In Important Pasta-Related News, Spaghetti Bolognese Does Not Exist
According to the mayor of Bologna, spaghetti bolognese is "fake news".
Virginio Merola, the mayor of the Italian city, took to Twitter to announce he was collecting photos of "fake news" spaghetti bolognese from around the world, including a photo of a menu from a London restaurant as an example.
Cari cittadini sto collezionando foto di #spaghetti alla bolognese in giro per il #mondo, a proposito di fake news. Questa arriva da #Londra. Se potete inviatemi le vostre :wink: Grazie! pic.twitter.com/3NnDfTQl0V
- Virginio Merola (@virginiomerola) February 25, 2019
Merola wrote: "Dear citizens, I am collecting photos of spaghetti bolognese from around the world, in relation to fake news. This one is from London, send me yours.

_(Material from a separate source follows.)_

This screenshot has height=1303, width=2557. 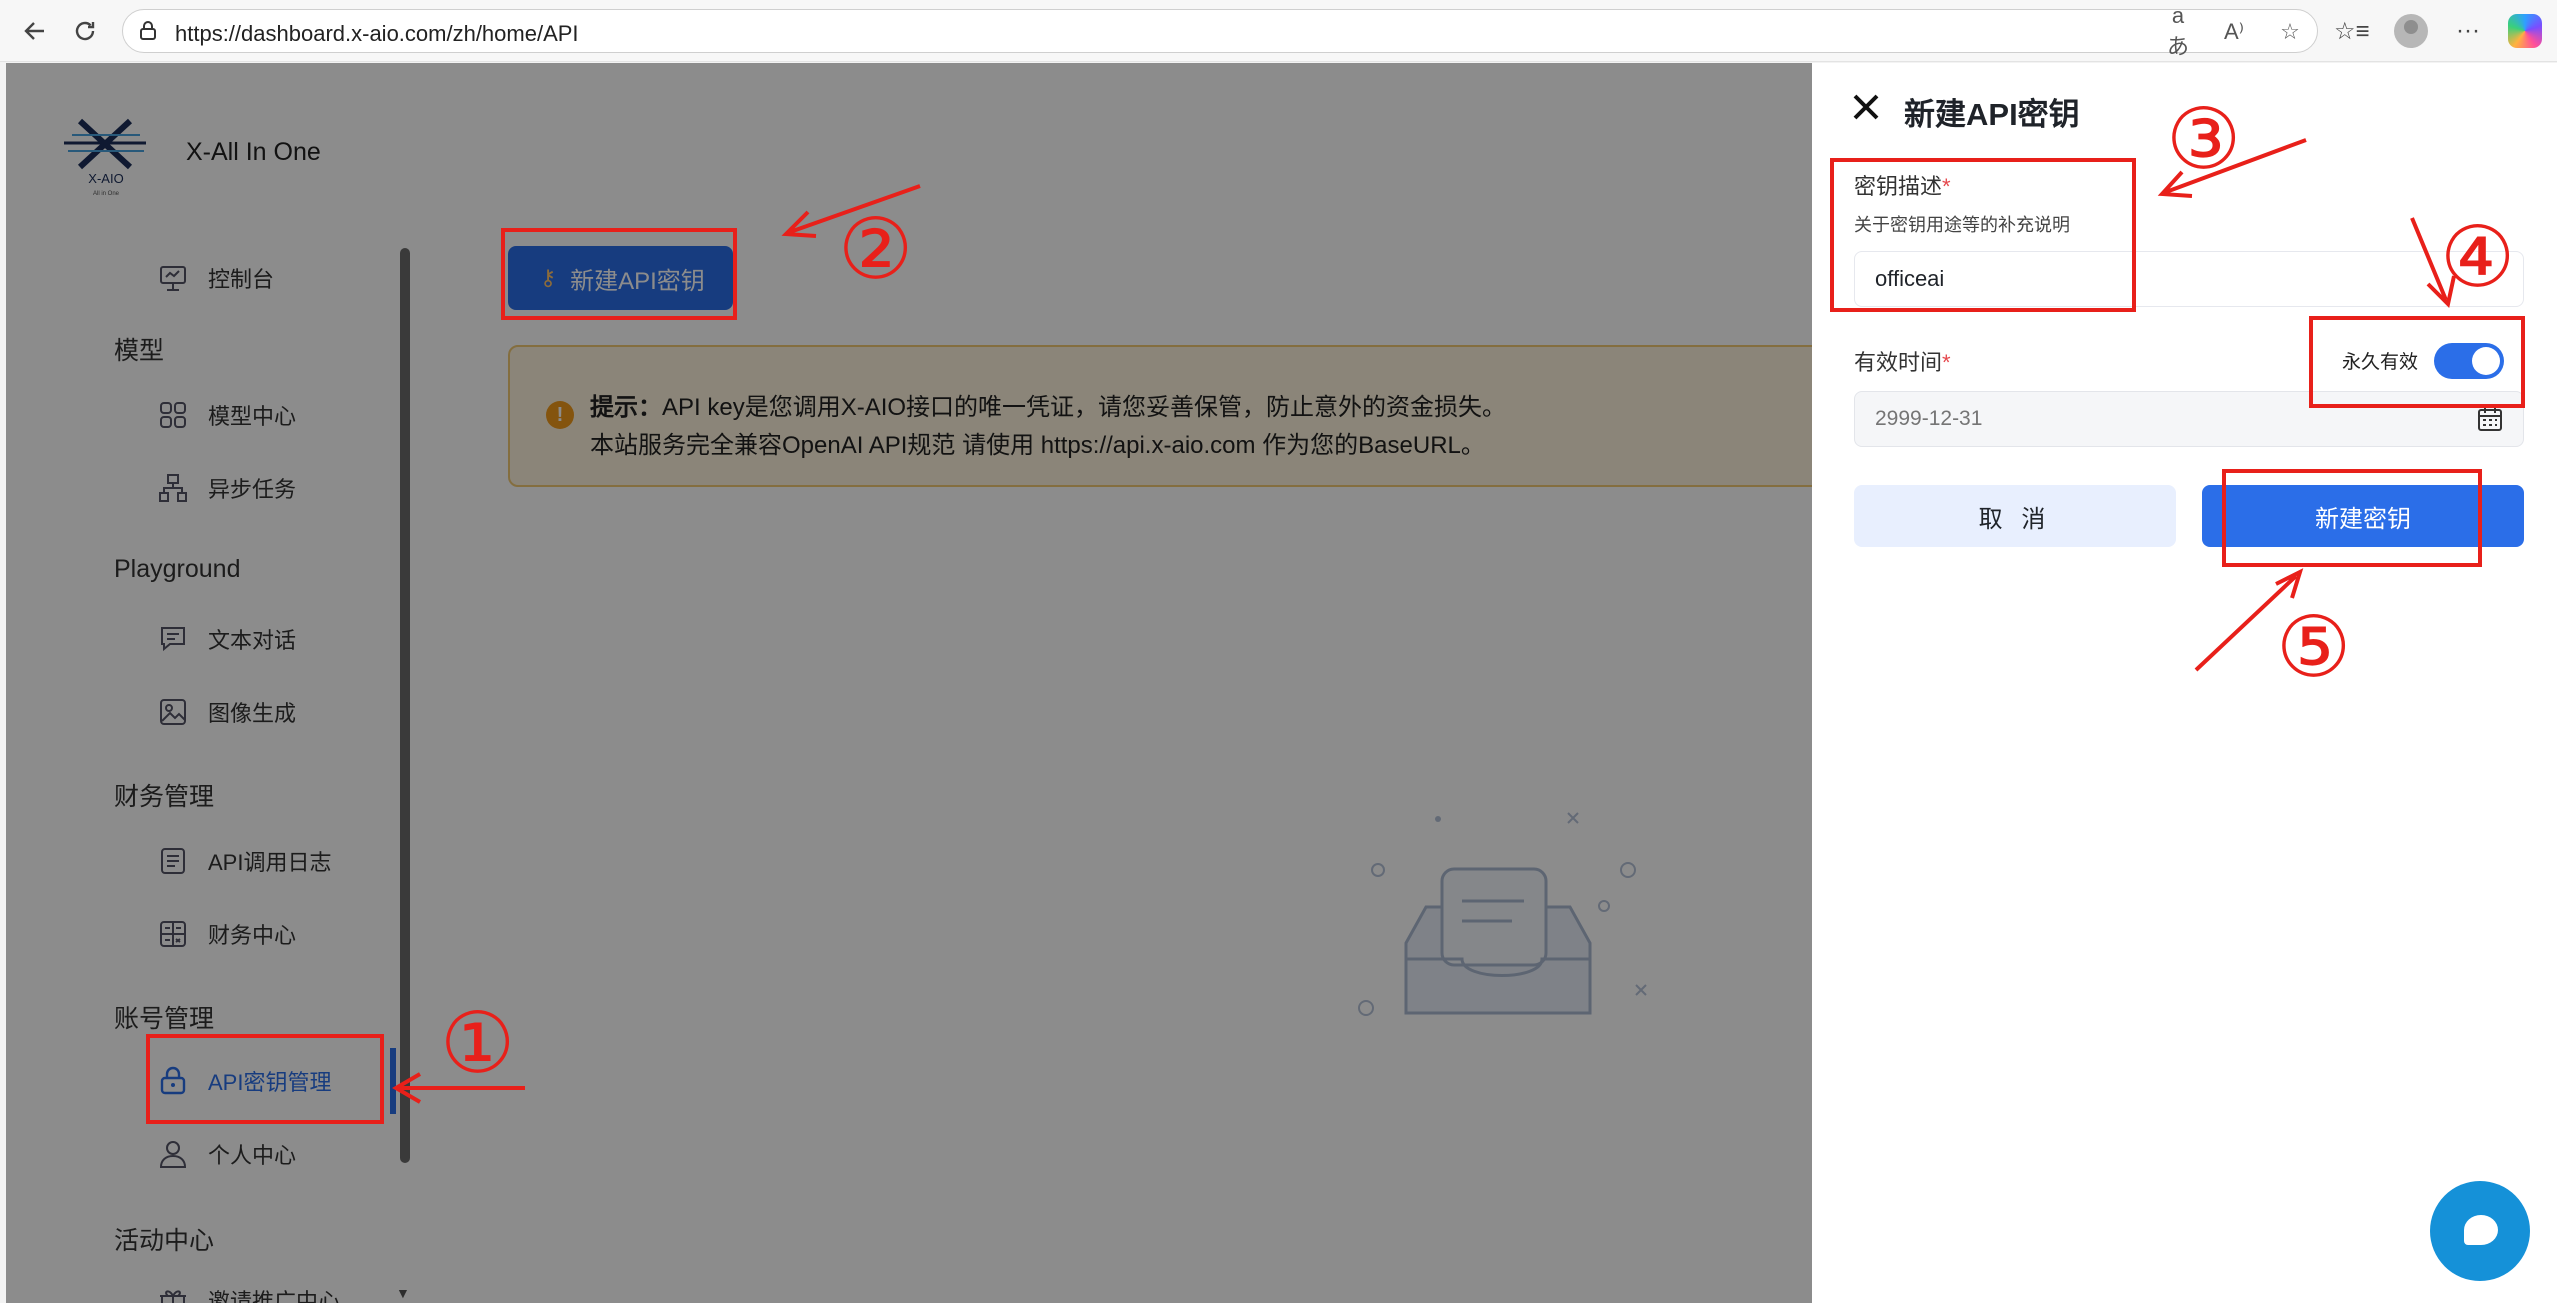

Thank you!"
He elaborated for Italian broadcaster RAI, explaining: "Spaghetti bolognese doesn't actually exist, yet it's famous the world over.
"What we'd prefer the world to know is that Bologna invented tagliatelle, tortellini and lasagne."

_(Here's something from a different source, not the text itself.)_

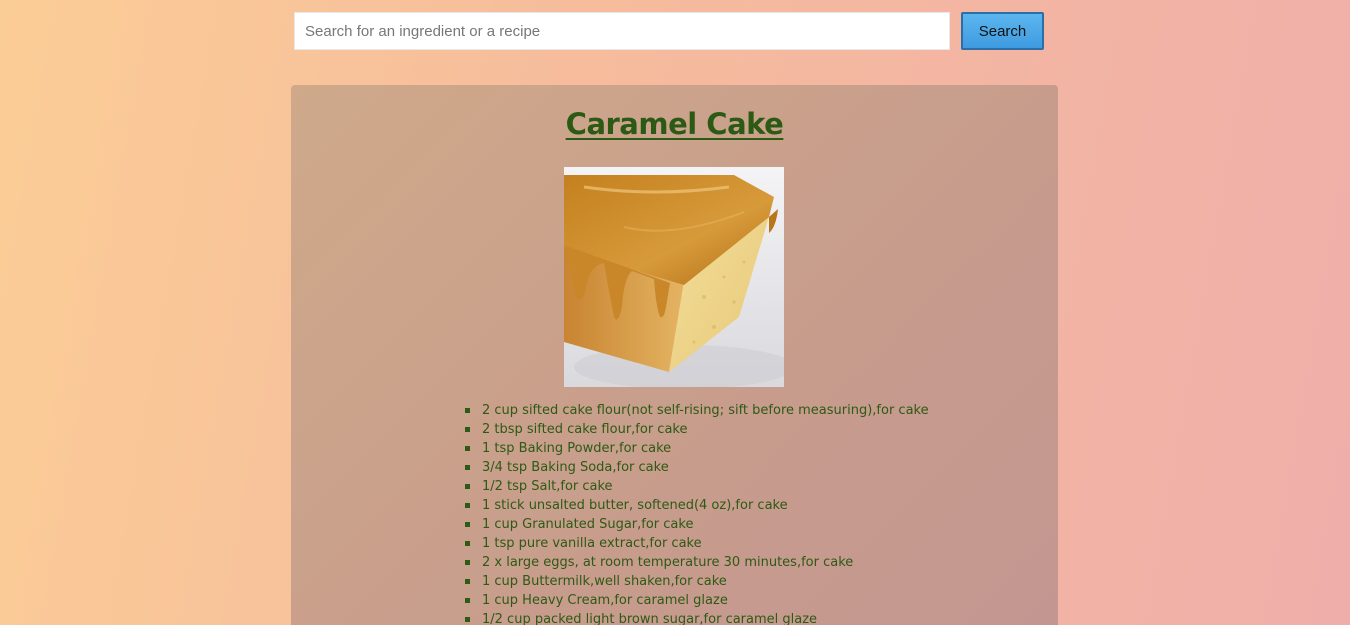 The width and height of the screenshot is (1350, 625). What do you see at coordinates (674, 277) in the screenshot?
I see `recipe-image` at bounding box center [674, 277].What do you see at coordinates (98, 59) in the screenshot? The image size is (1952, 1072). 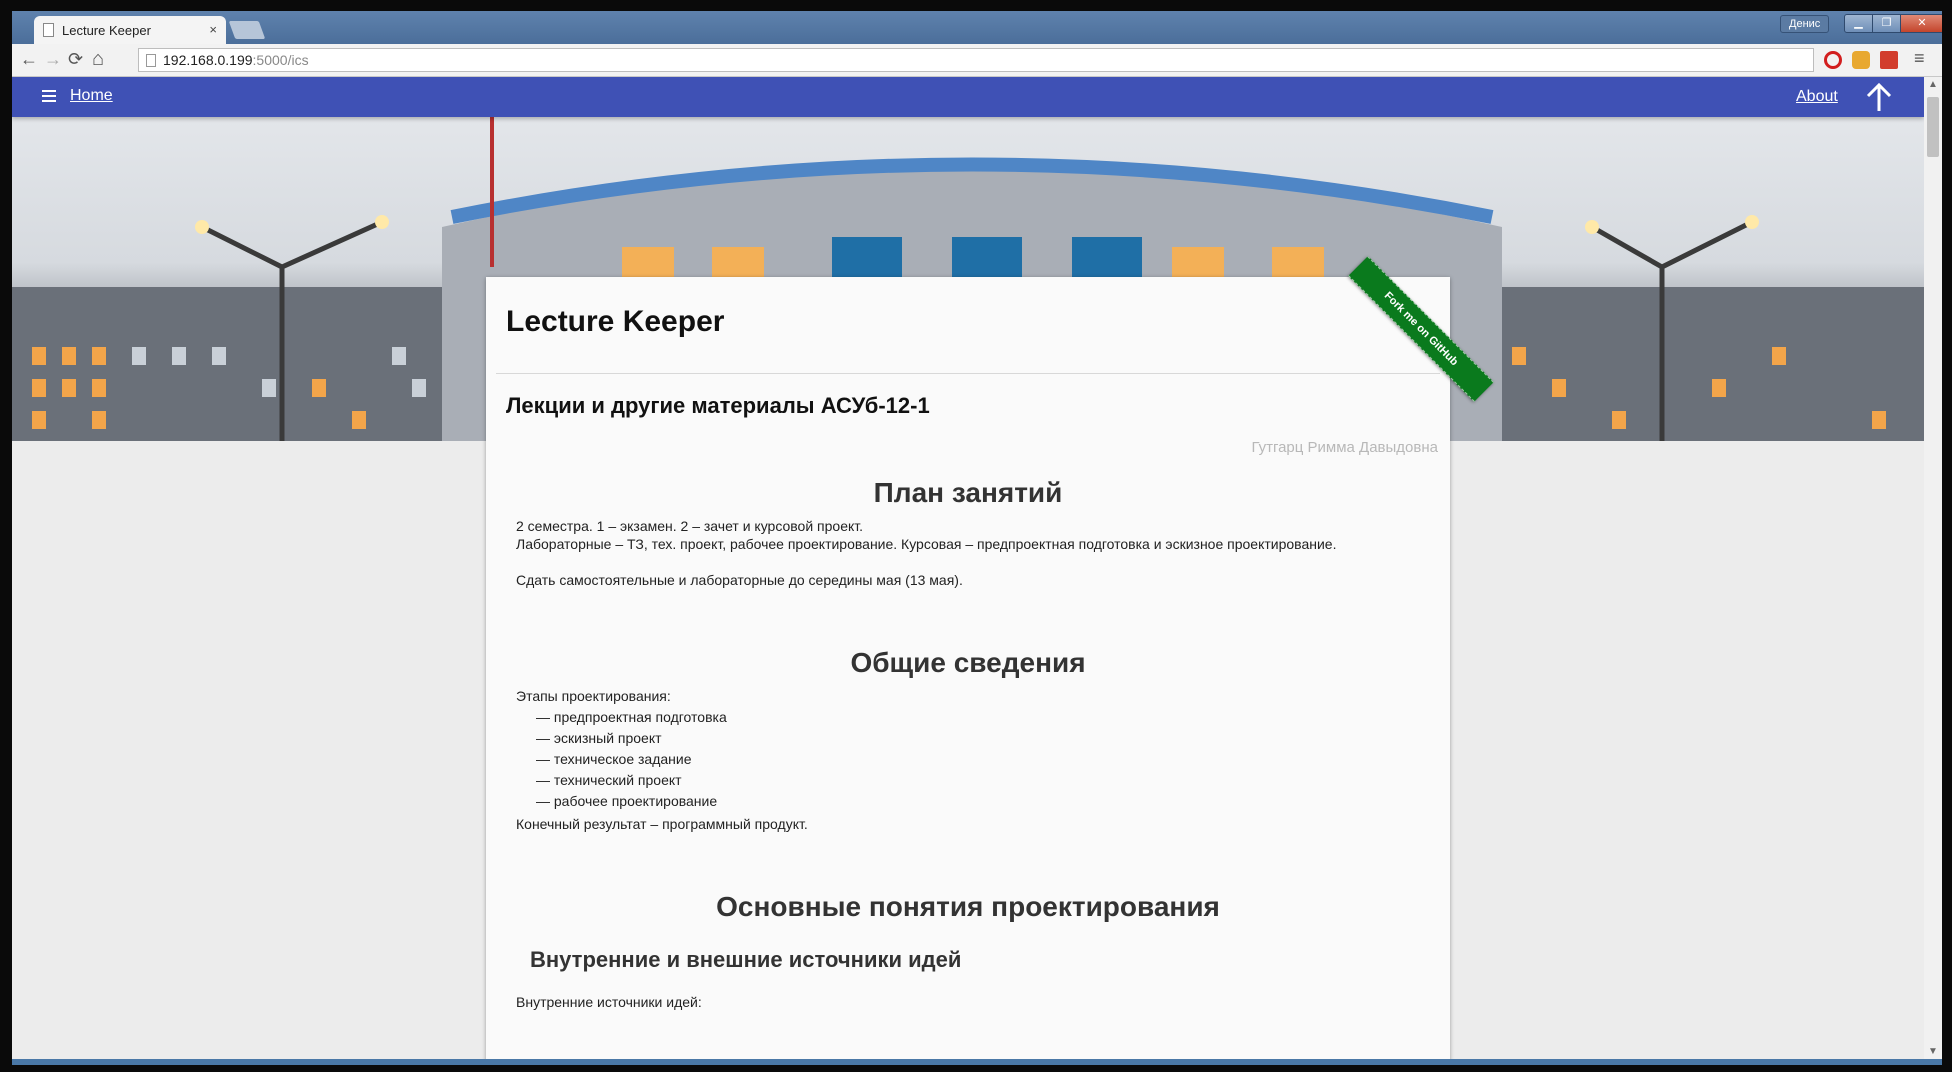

According to the Telegraph, Merola is keen to raise awareness of the fact that the tasty dish has no links with his city of Bologna.
He told the newspaper: "It is strange to be famous all over the world for a dish that isn't ours.
"Of course we are happy that it draws attention to our city, but we would prefer to be known for the quality food that is part of our culinary tradition."
With the photos that other Twitter users send to him, Merola plans to create an exhibit for FICO Eataly World.
Based in Bologna, the 100,000 square metre food park is the largest in the world.
So far, the mayor has quite an eclectic selection of pictures to add to his collection, including a spaghetti bolognese ready meal from Chile, a jar of Heinz sauce from Ocado in the UK and a Knorr spaghetti bolognese mix from Austria.
If you're visiting Bologna and want to avoid a foodie faux pas, make sure not to ask for spaghetti bolognese in any restaurants.
Instead, ask for tagliatelle al ragu, which is similar to spaghetti bolognese, although the pasta is flatter and wider, and is covered in a slow-cooked, chunky meat sauce of which tomatoes, red wine and onions are important ingredients.